Desde que llegó al poder, el régimen imperante viene pisoteando la Constitución, sus preceptos, haciendo depender la vida de nuestro país de las ocurrencias e insondables apetencias del aspirante a dictador vitalicio, entre ellas saltarse la prohibición a la reelección consecutiva.
El ordenamiento jurídico de las naciones libres en el mundo, de aquellas que se rigen por un Orden de Derecho, por un esquema racional, parte de la publicación de “El Espíritu de las Leyes” por el barón Charles Louis de Secondat, señor de la Brède y de Montesquieu, que anticipó lo que llevaría no solo a la formación de la República Francesa, sino al orden prevalente en las naciones libres del mundo.
De acuerdo con el esquema trazado por Montesquieu, el balance de poderes, la respondabilidad del poder temporal frente a los ciudadanos se basa en pesos y contrapesos institucionales, en el rendimiento de cuentas, en fortalecer los mecanismos de control tanto sobre los actos como el manejo de recursos de una nación.
La Constitución, todo orden jurídico racional, es la defensa última tanto del pequeño ciudadano como del poderoso, frente al poder, que puede concentrar a su favor el empleo de la fuerza, violando el precepto básico de la apoliticidad de toda fuerza armada, incluyendo la policía, como por desgracia está sucediendo en estos momentos.
Al tener vigencia una constitución se frenan los abusos, asesinatos de personas capturadas, la desatención a enfermos dentro de las cárceles a quienes no entregan los medicamentos que sus familiares les envían.
La clase de infierno prevalente en nuestro país la expresan cínicamente, casi a diario, los carceleros: “Afuera pueden decidir jueces, pero aquí dentro somos nosotros los que actuamos”.
Las “actuaciones” no solo pasan por golpizas graves, sino asesinatos y estrangulamientos, como lo comprueban las señales en los cadáveres que reciben familiares o se descubren en las morgues.
Toda constitución es la columna vertebral de las repúblicas, de los pueblos que quieren vivir en libertad. Son el contrato social, la base de las reglas de toda sociedad democrática.
Las libertades de asociación, expresión, de movimiento, el derecho al voto, las obligaciones, alcances y limitaciones de los funcionarios y órganos del Estado están consagrados en una Carta Magna.
Eso es lo que los salvadoreños no deben pasar por alto, pues lo que son y su futuro dependen de que se respete el Orden Constitucional.
La nuestra no es la mejor de todas, pero se escribió con mucha visión y nos ha marcado el camino por casi 40 años, en los cuales se ha ido perfeccionando.
De jueces independientes hemos pasado a grupos obedientes al despotismo
En El Salvador, la Carta Magna ha sido lo más pisoteado o transgredido por el presente régimen. Sus predecesores intentaron hacerlo, pero se abstuvieron al ser limitados por una Sala de lo Constitucional independiente. Para desbaratar esta barrera democrática, el bukelismo derrocó a los magistrados de la Sala de lo Constitucional e impuso un tribunal complaciente.

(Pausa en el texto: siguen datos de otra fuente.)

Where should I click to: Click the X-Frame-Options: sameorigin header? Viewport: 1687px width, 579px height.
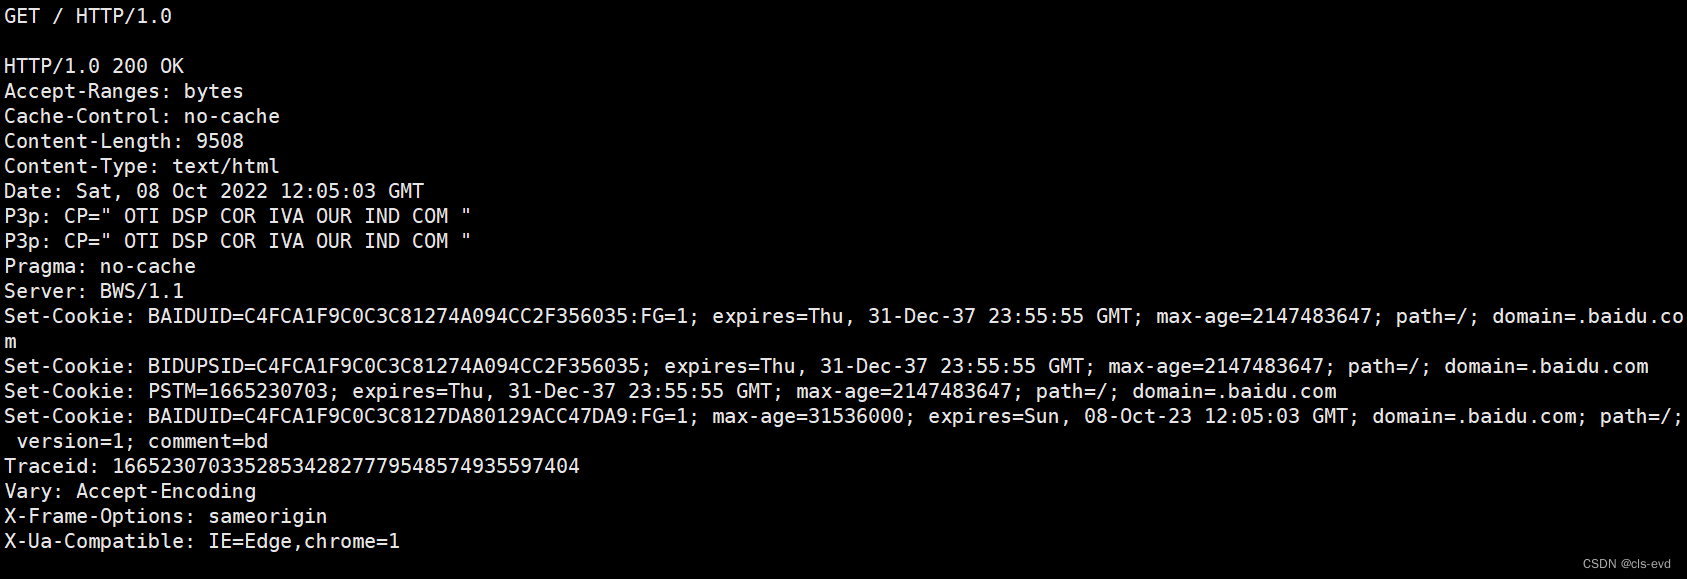[x=166, y=516]
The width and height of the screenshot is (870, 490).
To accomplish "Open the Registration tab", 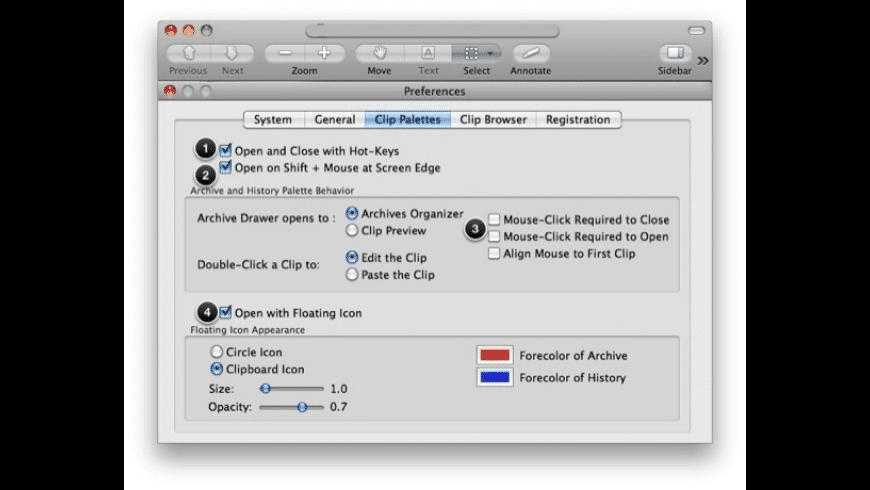I will [578, 120].
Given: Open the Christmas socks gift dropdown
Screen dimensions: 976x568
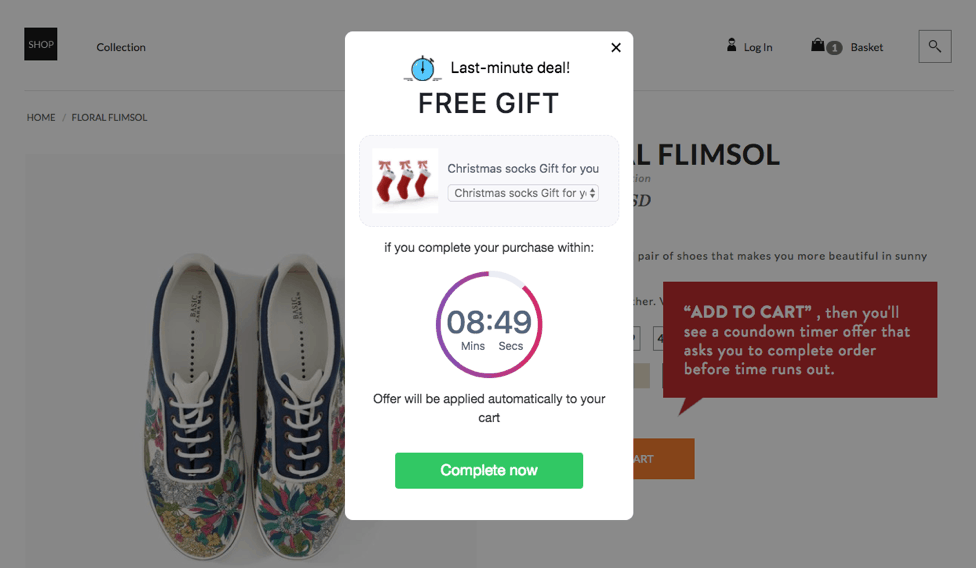Looking at the screenshot, I should [523, 193].
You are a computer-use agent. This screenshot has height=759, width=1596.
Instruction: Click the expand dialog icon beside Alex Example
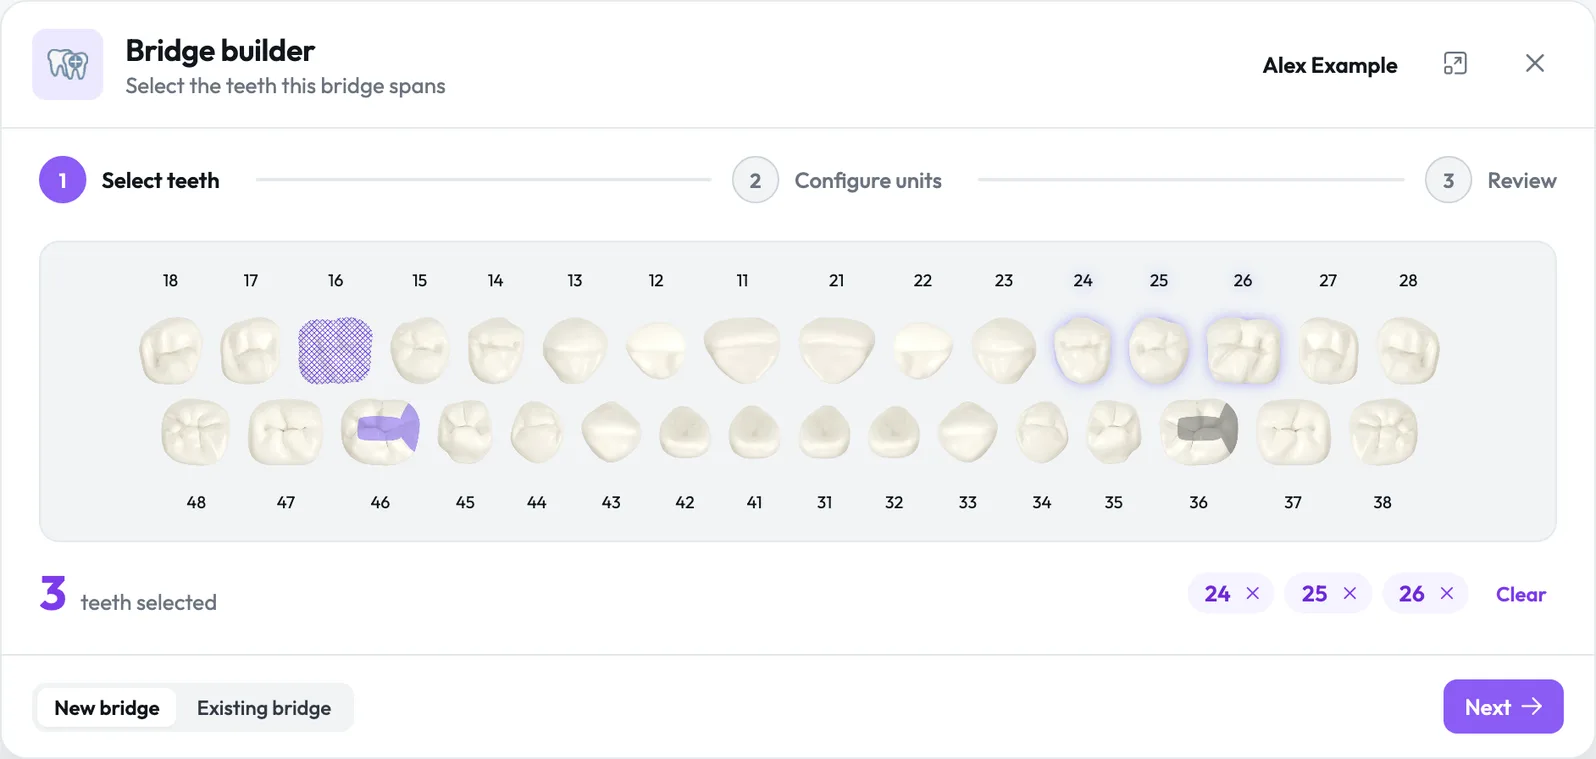point(1455,64)
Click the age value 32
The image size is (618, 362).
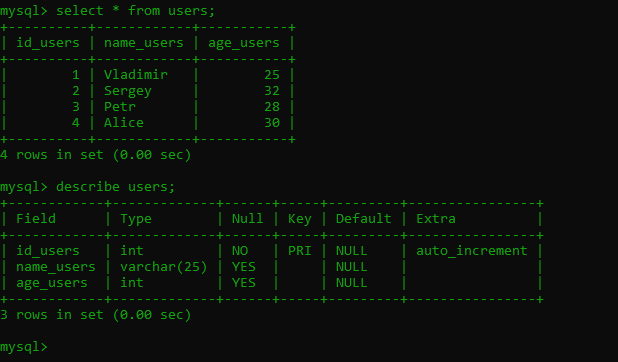272,91
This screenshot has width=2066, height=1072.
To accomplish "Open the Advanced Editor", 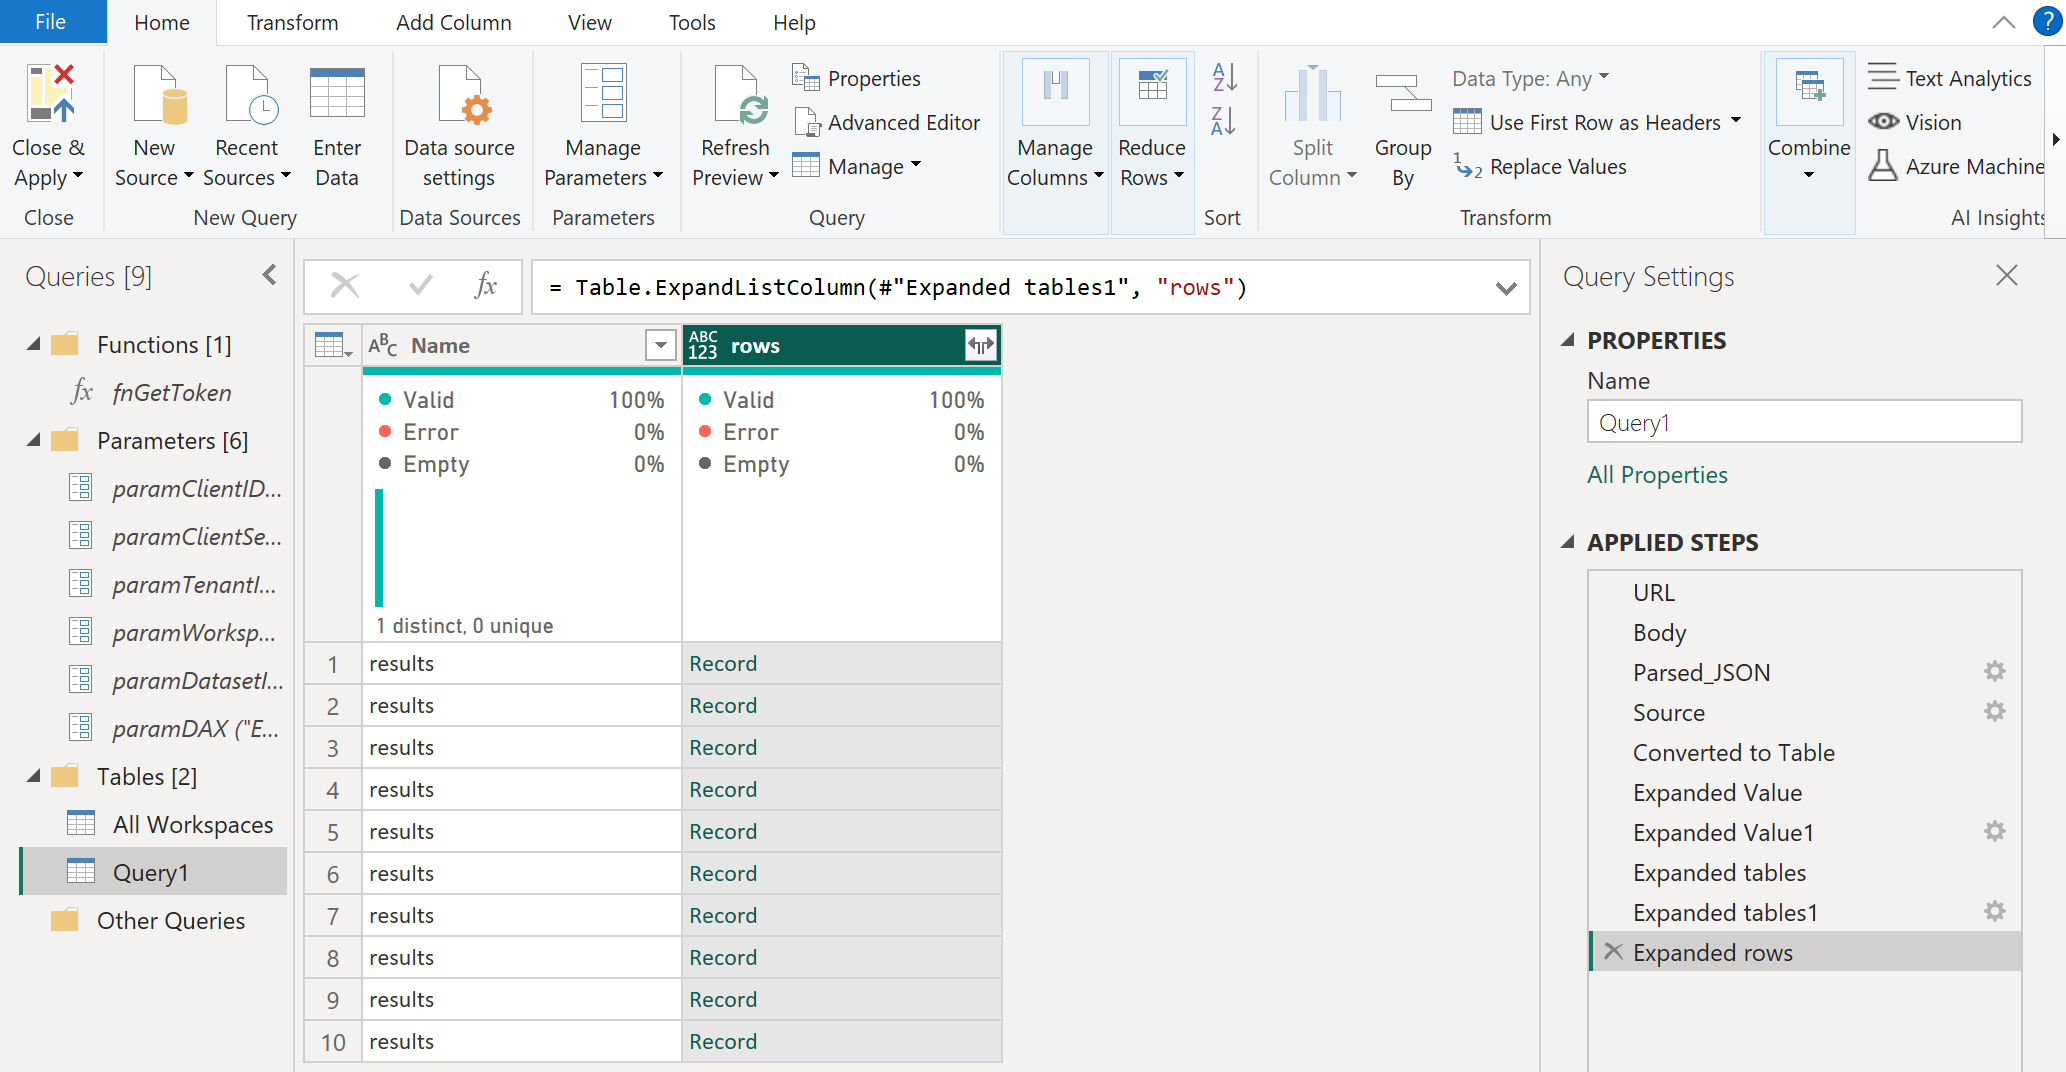I will click(x=888, y=122).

En lo que toca a la aplicación de la ley, el país ha caído en poder de un grupo de personas que avalan ciegamente al régimen y descartan cualquier proceso contra los abusos cometidos por civiles y militares, según han denunciado familiares de detenidos durante el estado de excepción o que han sufrido otros atentados contra sus derechos fundamentales.
Eso mismo han hecho otras dictaduras, como la nicaragüense o la venezolana: han derribado los tribunales independientes para que otros incondicionales interpreten las constituciones a su conveniencia y desconozcan cláusulas pétreas que prohíben las bases de las dictaduras, como la que rechaza la reelección consecutiva de un presidente de la República.
Aquí no sólo se han cargado a los jueces independientes, sino que han formado comisiones espurias para destrozar la Constitución.